» EXERCISES TO COMPLETE
(1) Repeat the part of the rehab account between "I am BACK; thank" and "does the yelling.", inclusive.
(2) In the rehab account, what dessert was served after the first dinner?
(3) Write the next part of the rehab account, picking up after its final sentence.

» PASSAGE FOR REVIEW
....
Life in the Asylum (I mean Rehab.)



I am BACK; thank the deities I am back. I thought I would NEVER get out of that place… THEY refer to it as PARADISE; I referred to it as the looney bin for recovering drunks. Honestly, never have I ever seen so many drunks gathered together in one place, it was like a drunk’s reunion.

I must admit, I walked in tall and determined, but that was because I had already had a couple of drinks ahead of time to prepare myself for the long awaited DRY SPELL. I got there and the administrator IMMEDIATELY yelled at me for drinking, YIKES!!!!! I am NOT used to people yelling at ME, I am the one who usually does the yelling.

After quivering like a baby, my guide, a FOXY lookin’ chick showed me to my room. It was stark; it had two single beds, two dressers, a common desk and a window. Ahhhh the window, thank God for the window. It had a beautiful view of the pond and water fountain… Spewing Vodka I was hoping, NO such LUCK!!!

I met my room-mate, a nice woman with a beard of a Circus lady, and the breath that could kill all the zombies off in case of a zombie attack. WOW!!! We shared stories and then it was time for dinner.
 Ahhhh the food, the only one GOOD thing I can say for the place. I had a sumptious dinner of steak, salad, bread, roasted asparagus and coffee. For dessert, they had the best bread pudding I have ever eaten.

After dinner, they ran a general AA meeting where everyone got up and told their stories. I had them in tears. I know, I am such an attention hog, shoot me. We concluded the evening with the Serenity Prayer and then we all went back to our Cells rooms. Lights out by 10:00 PM, day one over and the journey begins…I will end here and pick it up later.
....
(Collected data entries)
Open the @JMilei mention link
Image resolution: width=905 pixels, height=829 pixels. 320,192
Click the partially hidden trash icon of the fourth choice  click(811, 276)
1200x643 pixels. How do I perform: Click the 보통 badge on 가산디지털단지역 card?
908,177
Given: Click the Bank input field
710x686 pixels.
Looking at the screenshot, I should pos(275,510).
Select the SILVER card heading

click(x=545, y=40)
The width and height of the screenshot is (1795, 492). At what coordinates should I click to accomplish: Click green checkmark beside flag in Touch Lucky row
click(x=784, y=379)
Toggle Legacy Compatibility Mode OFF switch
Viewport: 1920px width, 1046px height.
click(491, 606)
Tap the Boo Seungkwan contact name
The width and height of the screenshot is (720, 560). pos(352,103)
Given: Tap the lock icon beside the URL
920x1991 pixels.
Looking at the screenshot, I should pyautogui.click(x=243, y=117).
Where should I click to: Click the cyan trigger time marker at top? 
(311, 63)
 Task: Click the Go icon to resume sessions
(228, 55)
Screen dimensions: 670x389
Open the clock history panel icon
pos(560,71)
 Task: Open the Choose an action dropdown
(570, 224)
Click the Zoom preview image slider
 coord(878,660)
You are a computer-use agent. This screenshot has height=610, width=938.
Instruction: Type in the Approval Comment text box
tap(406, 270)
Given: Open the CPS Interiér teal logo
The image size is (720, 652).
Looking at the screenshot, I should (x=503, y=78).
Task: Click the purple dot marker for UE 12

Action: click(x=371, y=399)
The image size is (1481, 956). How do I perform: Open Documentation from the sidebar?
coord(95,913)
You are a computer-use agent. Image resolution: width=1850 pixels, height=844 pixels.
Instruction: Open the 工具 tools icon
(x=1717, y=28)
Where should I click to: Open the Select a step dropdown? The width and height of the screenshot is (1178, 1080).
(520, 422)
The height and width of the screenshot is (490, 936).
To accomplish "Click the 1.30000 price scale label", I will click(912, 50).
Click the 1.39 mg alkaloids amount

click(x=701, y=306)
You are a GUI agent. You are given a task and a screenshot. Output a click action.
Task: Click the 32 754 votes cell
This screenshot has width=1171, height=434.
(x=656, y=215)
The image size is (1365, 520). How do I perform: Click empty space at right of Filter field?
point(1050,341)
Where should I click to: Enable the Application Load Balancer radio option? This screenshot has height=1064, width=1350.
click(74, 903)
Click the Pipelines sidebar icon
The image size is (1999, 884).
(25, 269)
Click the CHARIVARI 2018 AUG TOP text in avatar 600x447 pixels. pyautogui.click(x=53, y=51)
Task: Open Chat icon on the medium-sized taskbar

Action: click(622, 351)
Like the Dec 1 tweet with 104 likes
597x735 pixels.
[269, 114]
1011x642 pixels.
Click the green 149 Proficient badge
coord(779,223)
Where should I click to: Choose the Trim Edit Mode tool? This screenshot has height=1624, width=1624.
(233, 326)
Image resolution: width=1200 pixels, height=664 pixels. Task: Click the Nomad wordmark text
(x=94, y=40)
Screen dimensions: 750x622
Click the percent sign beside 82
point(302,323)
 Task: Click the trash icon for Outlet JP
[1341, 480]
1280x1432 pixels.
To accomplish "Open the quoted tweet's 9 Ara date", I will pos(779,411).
....
» RESULTS BY TASK
(1)
I am BACK; thank the deities I am back. I thought I would NEVER get out of that place… THEY refer to it as PARADISE; I referred to it as the looney bin for recovering drunks. Honestly, never have I ever seen so many drunks gathered together in one place, it was like a drunk’s reunion.

I must admit, I walked in tall and determined, but that was because I had already had a couple of drinks ahead of time to prepare myself for the long awaited DRY SPELL. I got there and the administrator IMMEDIATELY yelled at me for drinking, YIKES!!!!! I am NOT used to people yelling at ME, I am the one who usually does the yelling.

(2) Bread pudding.

(3)
Until Later…

Giggle Time-You Might be a Drunk When…


You fall down a well and send Lassie to the liquor store.

Bartenders call you when you’ve been absent for more than two days.

Lawn sprinklers are sometimes your alarm clock.

You wake up in a strange city not knowing how you got there, and the three other guys don’t know either.

You need help getting the breathalyzer in the right hole.

You lost a fistfight with yourself.

It takes two shots of schnapps to wash the taste of Breathalyzer out of your mouth.

You like to stop for a drink on the way to the fridge to get a beer.

You went on vacation for two weeks and the owner of your regular bar had his boat repossessed.

You’ve asked a bartender to “freshen up” your shot glass.

Bars call in their off-duty bartenders when you walk in the door.

You’ve asked a waiter: “What sort of wine goes with vodka?”

When buying floor tile, you press your face against it to see how comfortable it would be to sleep on.

You get into a loud, enraged argument, then realize you’re alone.

—Hugh Janblack, Dave Schalmo, Barcalounge, Drunken JackFlask, Geofflilley and FKR.